Some of the challenges associated with gene therapy using the cDNA addition strategy include difficulties in delivery of the cDNA to cells, the lack of long-term correction, and, in some cases, differences in function; remember the cDNA is only a copy of the messenger RNA molecule, not the whole gene.
What then are the alternatives? In many genetic diseases, including cystinosis, it is unusual for the whole gene to be absent, rather, mutations or small deletions within a gene are more common. Thus, is it possible to repair these defects?
The answer is a qualified “yes”. Gene repair is possible by exploiting a natural phenomenon known as homologous recombination. If a DNA molecule, the so-called donor sequence which contains the correct genetic sequence, is added to cells, it can serve as a template for repair of the related, or homologous, defective gene by a process known as recombination. This phenomenon forms the basis of the 2007 Nobel Prize-winning gene-targeting technology, which has revolutionised our understanding of disease processes. However, this gene-targeting approach works in only approximately one in every million treated cells rendering it of little therapeutic value.
For years, scientists wrestled with ideas to improve this efficiency, but the breakthrough came in 2005 by using the donor sequence in conjunction with a group of enzymes called Zinc Finger Nucleases, or ZFNs.

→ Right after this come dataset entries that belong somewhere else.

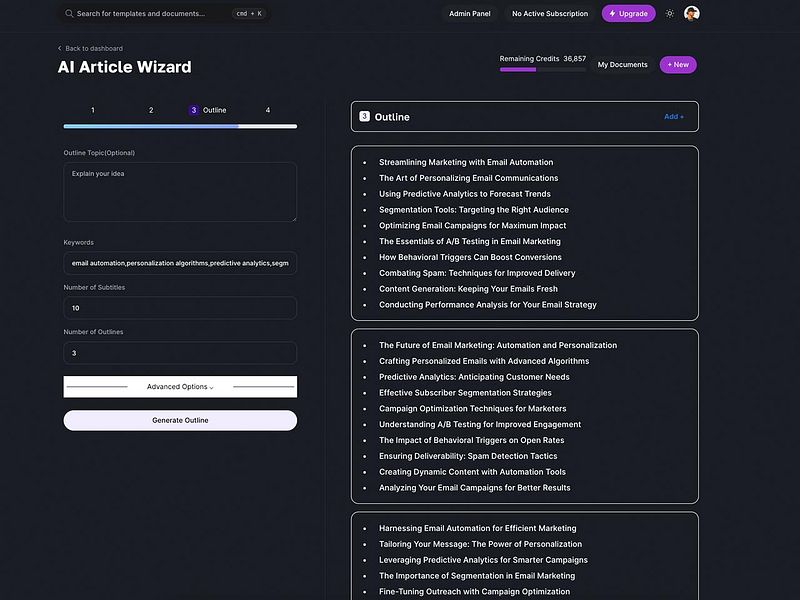This screenshot has width=800, height=600.
Task: Open the profile avatar icon
Action: tap(690, 13)
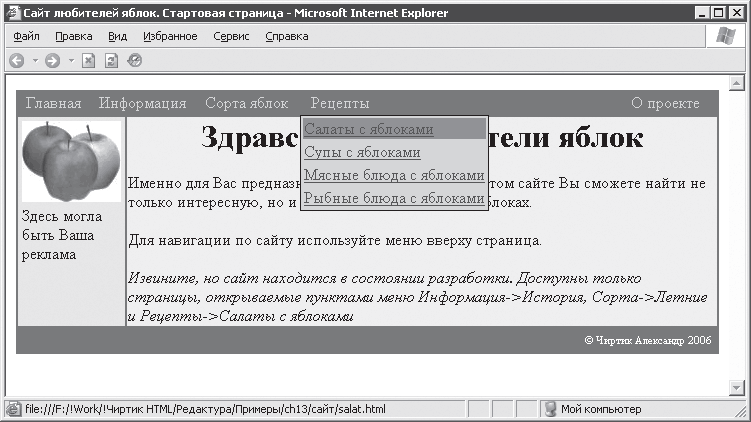
Task: Click the Home page toolbar icon
Action: click(x=134, y=60)
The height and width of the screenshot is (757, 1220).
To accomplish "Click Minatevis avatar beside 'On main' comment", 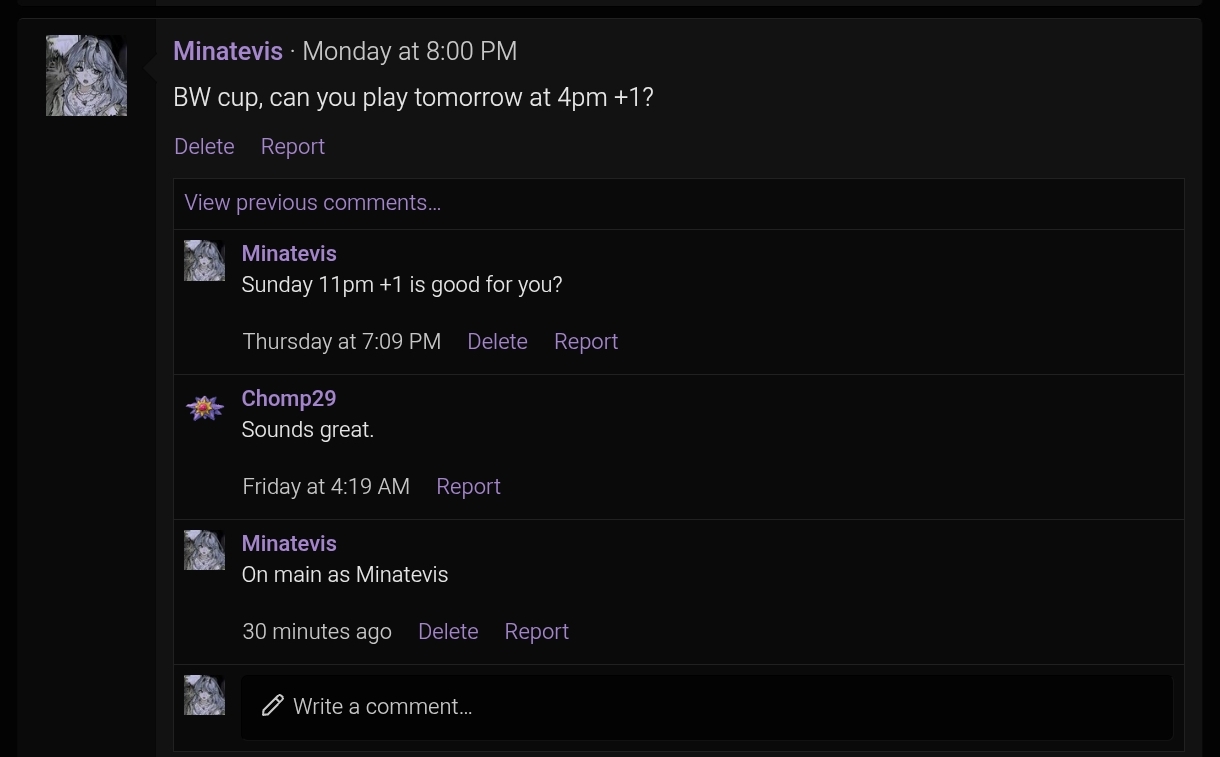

These enzymes were developed a few years earlier to be able to cut DNA at just a single gene with the cell.
It was postulated that these enzymes might increase the efficiency of homologous recombination by breaking the gene sequence at or near the genetic defect; this proved to be the case. Moreover, ZFN-mediated homologous recombination can trigger gene repair in as many as one in five cells, a 200,000-fold improvement in efficiency! Since its initial description, this technology has been shown to be able to correct mutations and even medium-sized deletions in at least four different genes.
So, can this technology be applied to the treatment of cystinosis? My research group in University College Cork began using this technology in 2005 and two of my research students, Ciaran Lee and Rowan Flynn, have created ZFNs that can cut defined gene sequences in an efficient and specific manner.
We now have funding through Cystinosis Ireland and the Health Research Board to develop ZFNs which can target the cystinosin gene. Katrin Kaschig has recently joined the lab to work on this project, and has designed and is now synthesising suitable ZFNs. These will then be used in conjunction with candidate donor DNA sequences which should have the potential to repair not only mutations in the cystinosin gene, but also the 57 kilobase pair deletion which occurs in many patients.
The second part of the project will be to determine if the gene repair system can be delivered to cells using a virus vector. This work, conducted in collaboration with Martina Scallan from the Department of Microbiology, University College Cork, is a crucial step if this technology is to be evaluated in vivo, and ultimately in a clinical situation.
We have a long road ahead – may the road rise up to meet us!